Five important books about the topics of dying, living well before dying, and living well while dying.
I. The End of Your Life Book Club by Will Schwalbe
When humanitarian Mary Anne Schwalbe was living with terminal cancer, her son Will came up with an unusual idea for an activity for them, which is chronicled in this memoir.
II. Exit Laughing: How Humor Takes theSting Out of Death, edited by Victoria Zackheim
From the publisher’s blurb: “As painful as it is to lose a loved one, Exit Laughing shows us that in times of grief, humor can help us with coping and even healing.”
In this collection, various authors tell true stories about dying and loss. For example: “…Amy Ferris explains how her mother’s dementia led to a permanent ban from an airline…Bonnie Garvin even manages to find a heavy dose of dark humor in her parents’ three unsuccessful attempts at a double suicide.”
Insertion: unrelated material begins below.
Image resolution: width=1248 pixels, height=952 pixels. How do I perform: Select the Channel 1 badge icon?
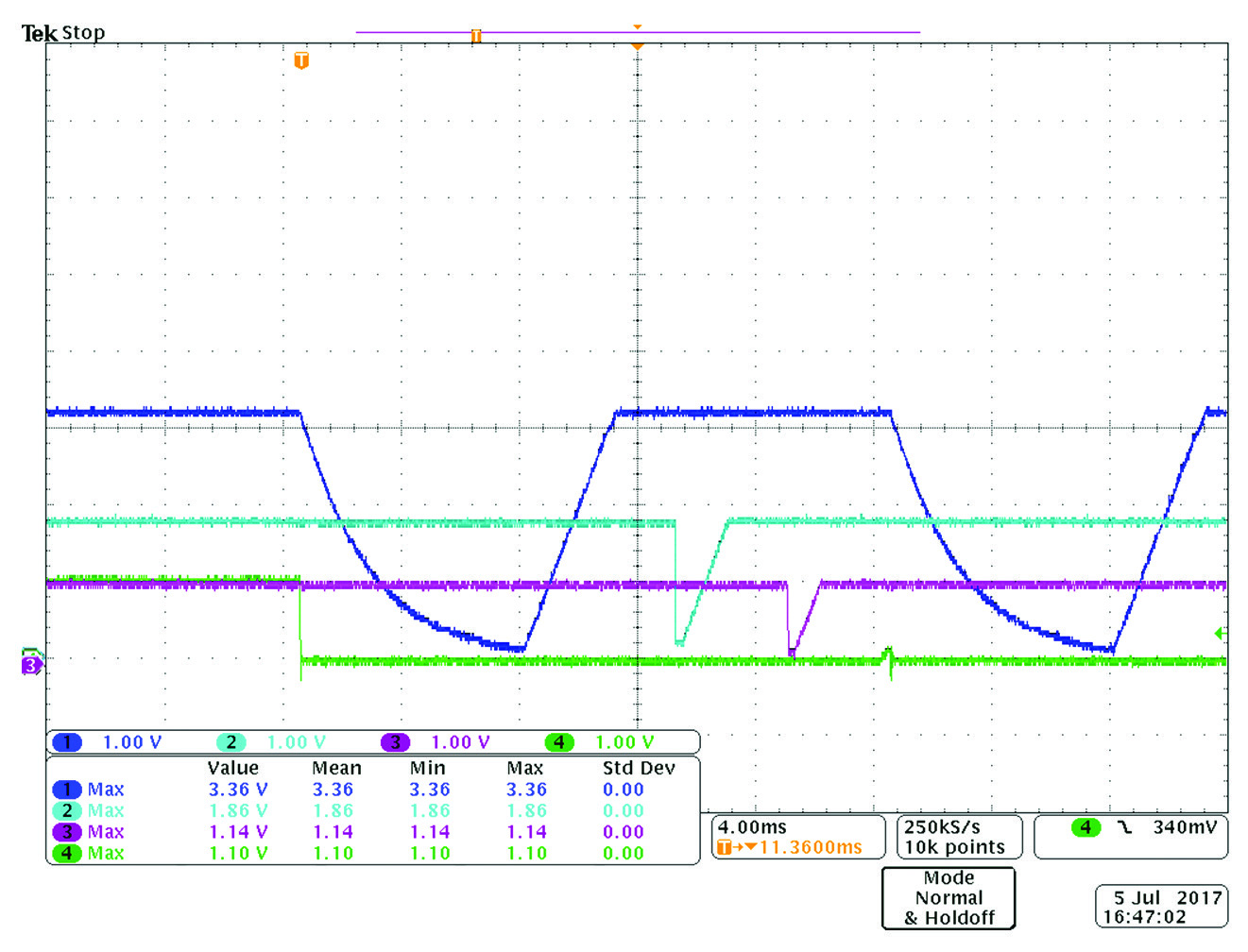tap(66, 742)
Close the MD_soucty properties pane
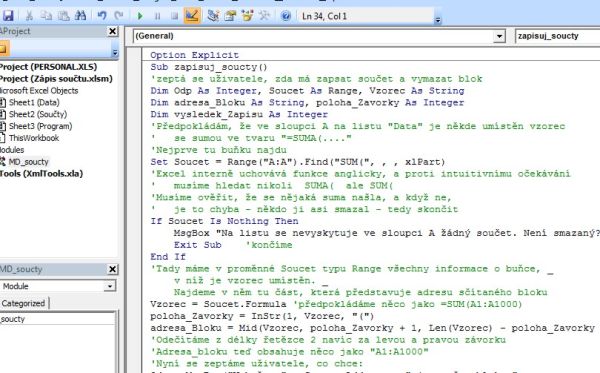This screenshot has height=373, width=600. pyautogui.click(x=112, y=269)
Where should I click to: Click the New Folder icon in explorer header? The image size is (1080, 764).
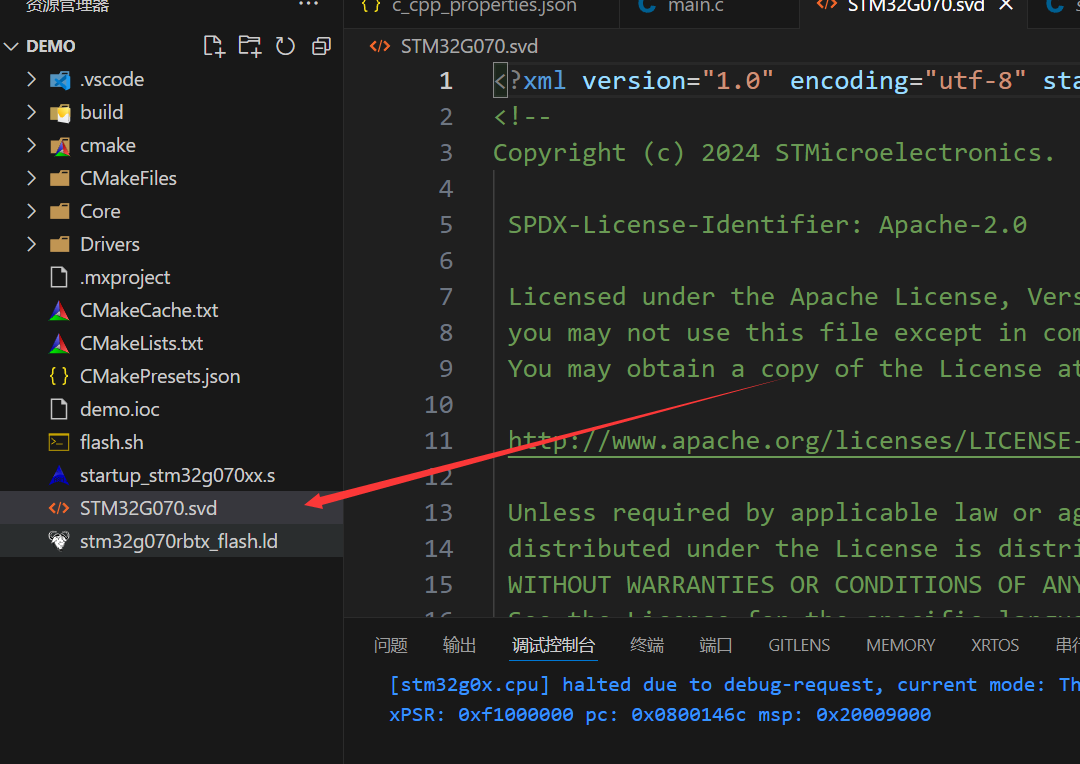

III. Natural Causes: An Epidemic of Wellness, the Certainty of Dying, and Killing Ourselves to Live Longer by Barbara Ehrenreich
Ehrenreich addresses our often futile attempts to prolong life via food, exercise, health, and various medical crazes and procedures.
San Francisco Review of Books: “That doctors have begun having themselves tattooed with ‘DNR’ (Do Not Resuscitate) is a clue how extending life a few days or weeks in intensive care is of little benefit.”
The quest to prolong life usually becomes particularly amped up as we age. Results vary and are iffy. Publishers Weekly:
Ehrenreich’s core philosophy holds that aging people have the right to determine their quality of life and may choose to forgo painful and generally ineffective treatments. She presents evidence that such tests as annual physicals and Pap smears have little effect in prolonging life; investigates wellness trends, including mindfulness meditation; and questions the doctrine of a harmonious ‘mindbody’ and its supposed natural tendency to prolong life. Contra the latter, she demonstrates persuasively that the body itself can play a role in nurturing cancer and advancing aging.
IV. The Art of Dying Well: A Practical Guide to a Good End of Life by Katy Butler
The Art of Dying Well follows Butler’s previous Knocking on Heaven’s Door: The Path to a Better Way of Death.
In a piece Butler adapted from Knocking on Heaven’s Door (“The Ultimate End-of-Life Plan“), the author states:
Why don’t we die the way we say we want to die? In part because we say we want good deaths but act as if we won’t die at all. In part because advanced lifesaving technologies have erased the once-bright line between saving a life and prolonging a dying. In part because saying ‘Just shoot me’ is not a plan. Above all, we’ve forgotten what our ancestors knew: that preparing for a ‘good death’ is not a quickie process to save for the panicked ambulance ride to the emergency room. The decisions we make and refuse to make long before we die help determine our pathway to the final reckoning.
V. The Unwinding of the Miracle: A Memoir of Life, Death, and Everything That Comes After by Julie Yip-Williams
The author of The Unwinding of the Miracle, the most personal of these books about dying, died at the age of 42 from advanced colon cancer. (You can read the obituary her husband Josh wrote about Yip-Williams’s incredible life here.)
Kirkus Reviews“: “Along the way, the author considers a fundamental question: Is it more courageous to keep struggling (trying new meds and procedures, seeing new specialists) or to surrender to the inevitable? Eventually, she realizes, she will have to do the latter, and she enters hospice care.”